Manuel se alejó dejando una densa estela de pachuli tras de sí. Antes de salir, se agachó levemente para acariciarle el lomo a Cariño, pero se olvidó de cerrar la puerta después de cruzarla.
Abrí las ventanas para airear la habitación, zarandeé a Billy Ray para que regresase al mundo de la animación y me senté en el suelo al lado de mi perra.
—Mira, Junfin, yo no sé qué carallo hago en este mundo rodeado de gitanos, rusos, policías que me odian y toda clase de gente poco adecuada para conservar mi integridad física. Yo me quiero, rapaz, yo me quiero mucho, hostia. Y si eso sigue así, si voy sufriendo un sobresalto detrás de otro, yo me voy a morir y ya no podré quererme. ¿Entiendes, meu rei? Pues eso es lo que me está pasando, y aquí nadie más que yo parece entenderlo.
—¿Billy Ray?
—¿Qué quieres?
—Calla.
—¿Por qué?
—Porque me carga más tu cháchara que los ronquidos de un tipo obeso.
—Bueno, pues ya me callo.
A las once de la noche llamó García.
—Humphrey, acabo de regresar de Tarragona.
—¿Y qué coño hacías tú, en Tarragona?
—Buscando a algún asesino en prácticas para ver si quiere ensayar conmigo. Seguro que era eso… —murmuró Billy Ray.
—Billy Ray, calla.
—Pues bueno, pues me callo.
—He estado siguiendo a Blas Recarte tal como convenimos. El tío ha salido a las siete de la tarde de su peluquería, ha tomado la autopista y no ha parado hasta la gasolinera que hay llegando a la ciudad de Tarragona. Allí se ha sentado con un tipo que le estaba esperando y han estado hablando cosa de quince minutos. Luego el tipo ha salido, ha puesto el coche al lado del de Blas Recarte y ha pasado un paquete de su maletero al de Blas. Este le ha pasado un sobre. Podría ser dinero, aunque no podría asegurarlo. Breve charla de nuevo y despedida y cierre: vuelta para Barcelona.

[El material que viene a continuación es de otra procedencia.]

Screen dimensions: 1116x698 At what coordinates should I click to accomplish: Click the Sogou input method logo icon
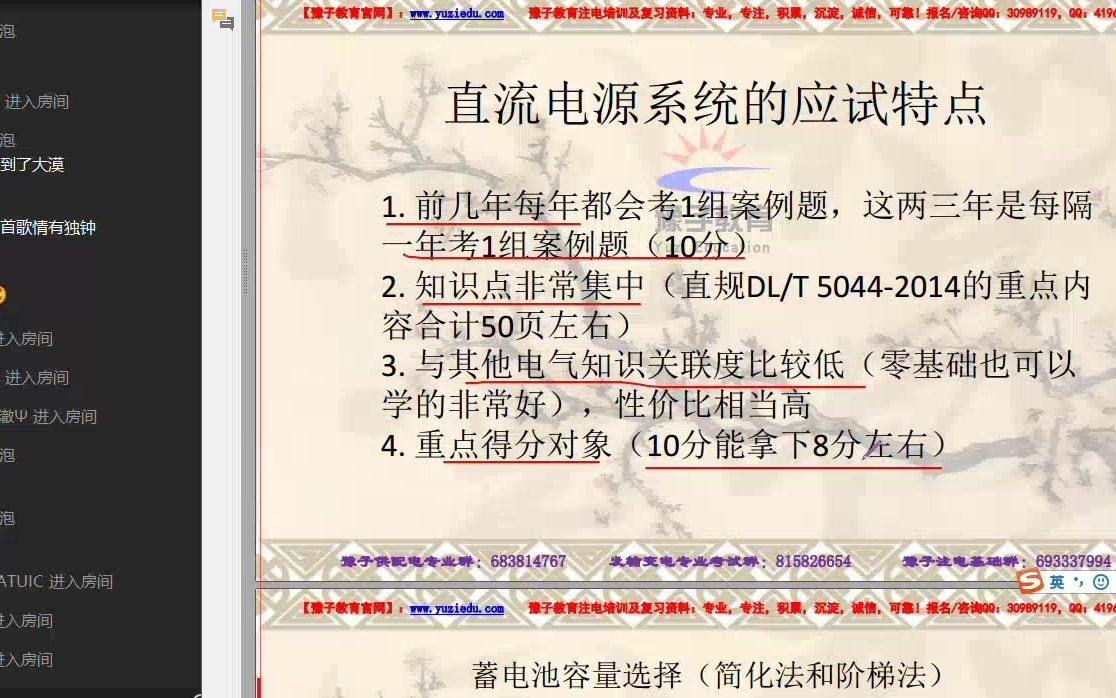tap(1028, 581)
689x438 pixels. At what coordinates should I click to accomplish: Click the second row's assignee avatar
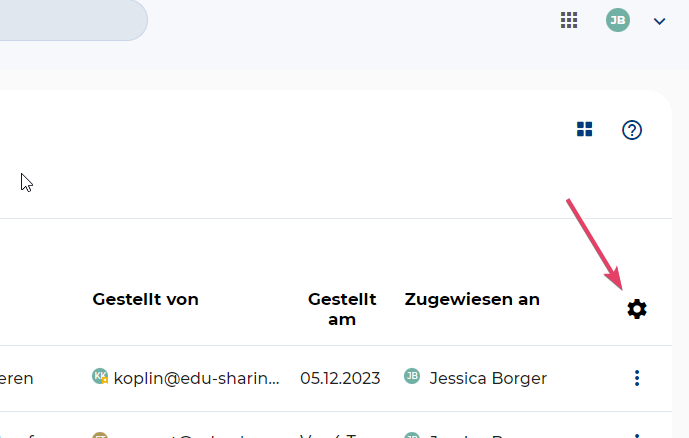[x=411, y=435]
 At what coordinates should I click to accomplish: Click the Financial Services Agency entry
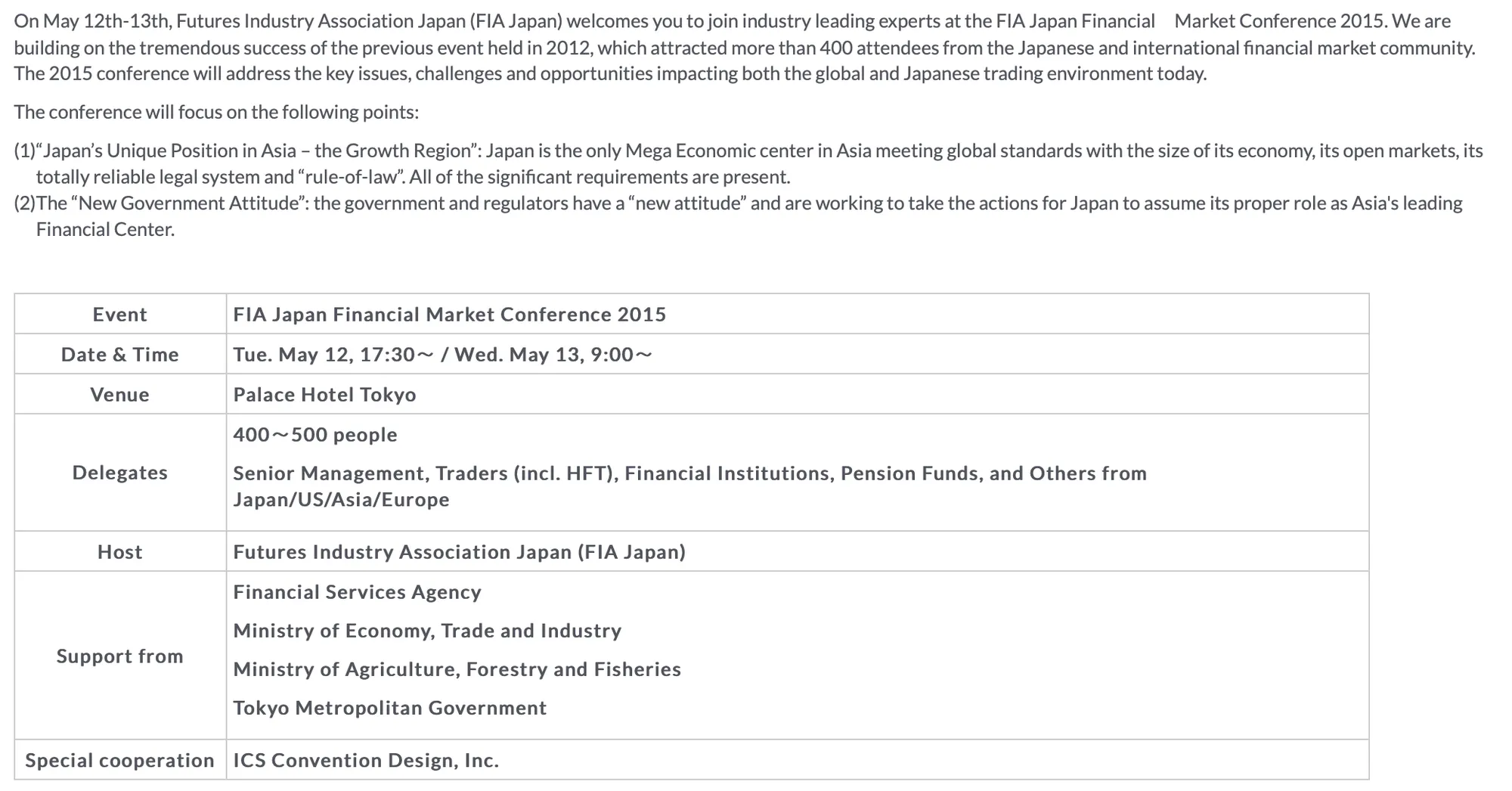click(357, 592)
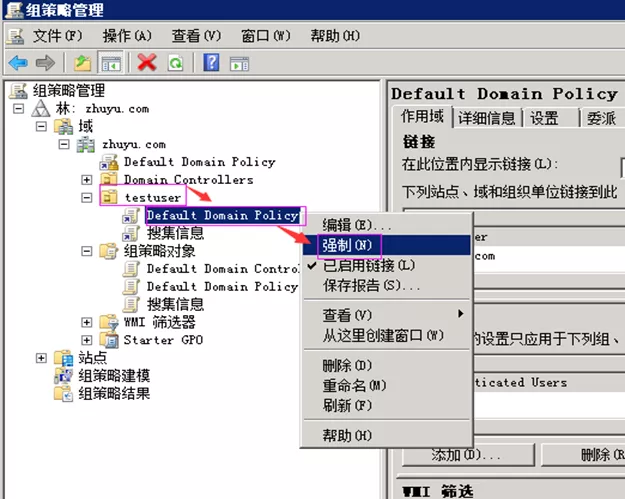Click the red X delete toolbar icon
This screenshot has width=625, height=499.
(x=147, y=63)
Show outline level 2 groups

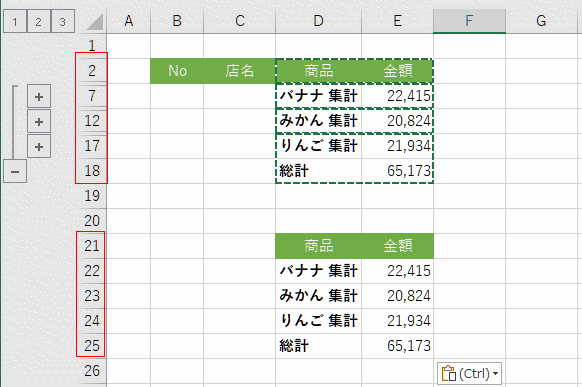click(39, 22)
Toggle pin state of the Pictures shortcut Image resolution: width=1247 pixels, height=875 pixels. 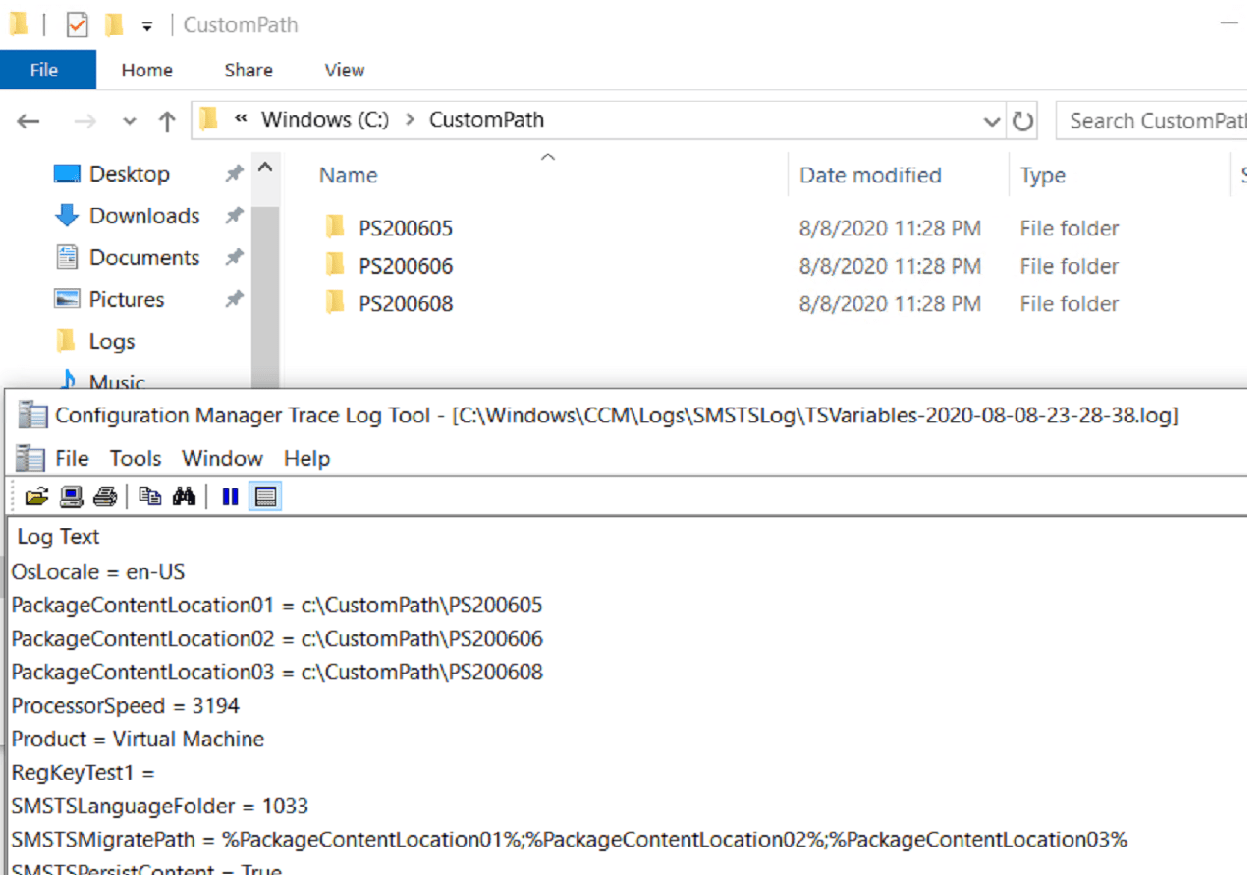pos(233,298)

—¿Te ha sonado de algo el tipo ese?
—No le conozco, pero en cualquier cárcel encontrarías un montón de jetas como la suya: olía a patio de trullo. Le he hecho un estudio fotográfico completo. Es una pena que no se lo pueda enseñar, creo que le gustaría… Mañana pasaré por archivos y comprobaré si la criatura tiene los antecedentes que yo me imagino; en caso de que no encuentre nada, pediré a algún compañero que consulte la base de datos de la INTERPOL.

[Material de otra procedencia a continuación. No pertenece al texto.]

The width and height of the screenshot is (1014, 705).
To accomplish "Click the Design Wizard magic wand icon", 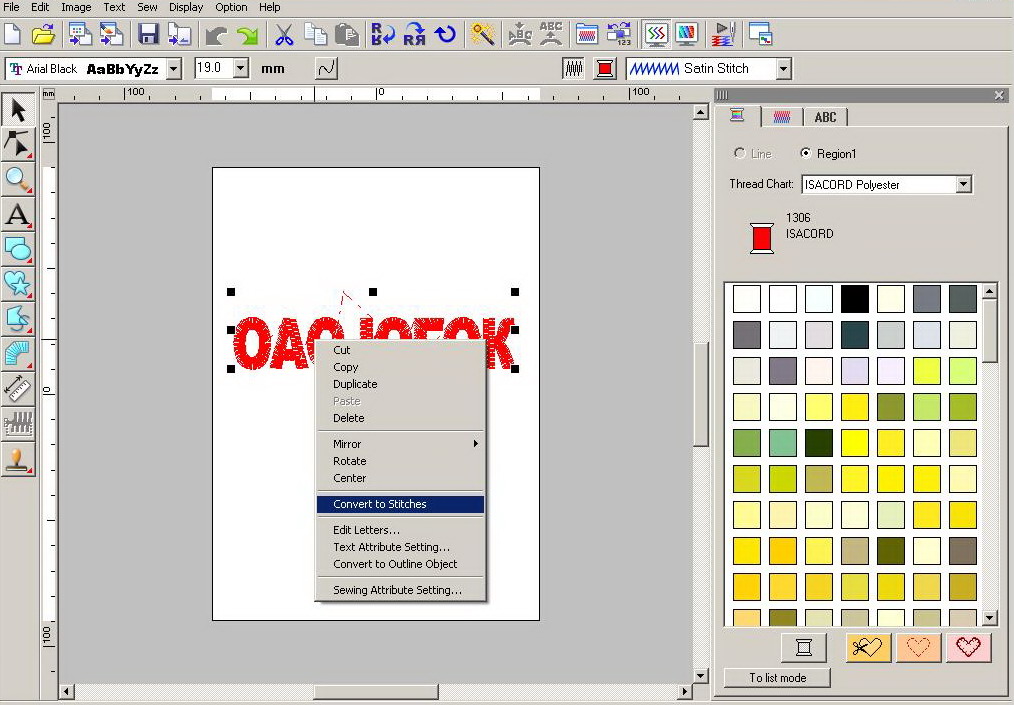I will (484, 35).
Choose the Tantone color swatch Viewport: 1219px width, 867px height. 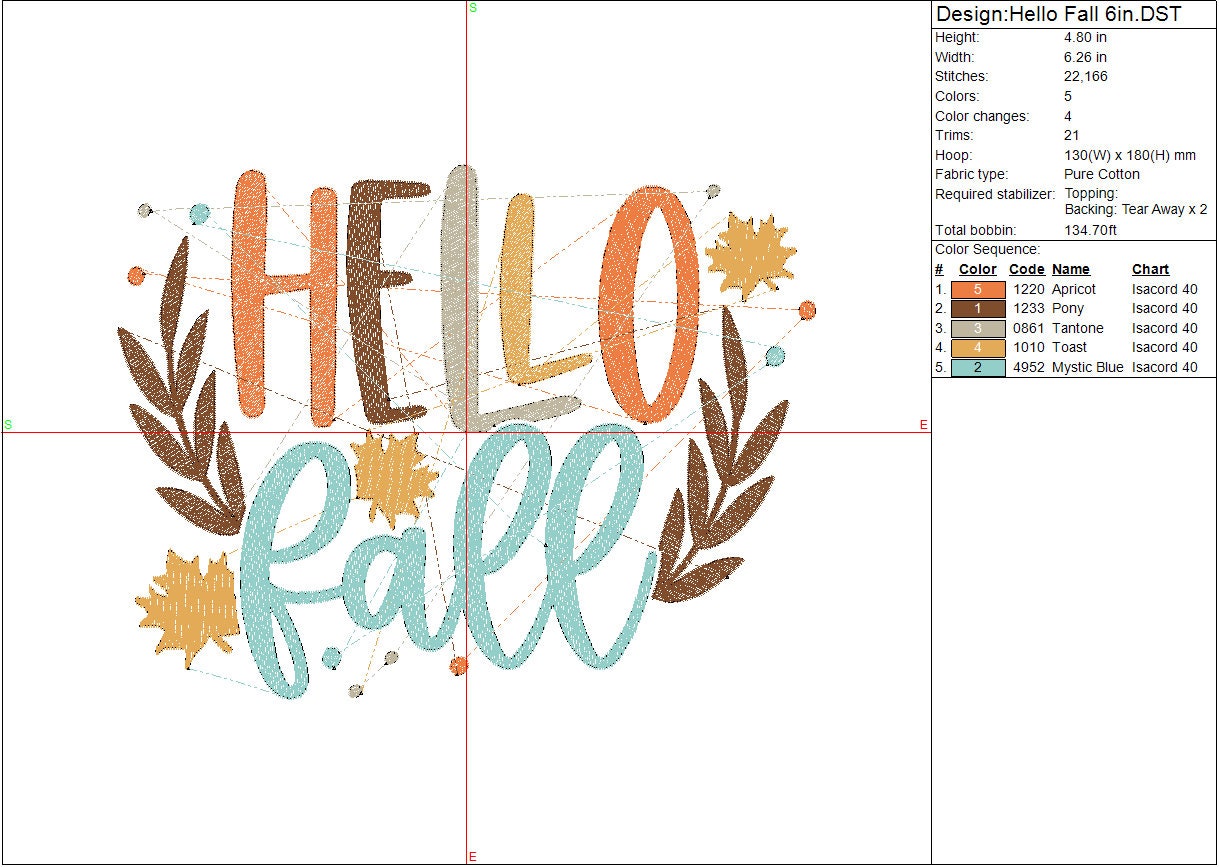pyautogui.click(x=977, y=328)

—¿Ha hecho alguna otra cosa, nuestro excliente?
—No, ha ido directo a su casa. Y no me preguntes a qué me suena todo esto, porque la verdad es que no me suena a nada.
—Bueno, a nosotros nos ha venido a visitar Manuel. Quería los diamantes, por supuesto. Y le he contado lo que hay. ¿Qué querías que hiciera?
—Pegarle un par de tiros en la boca, el mundo te lo habría agradecido. ¿Mañana seguimos en lo mismo?
—Seguimos en lo mismo por la mañana, por la tarde mejor nos concentramos en mi visita al Princesa Sofía.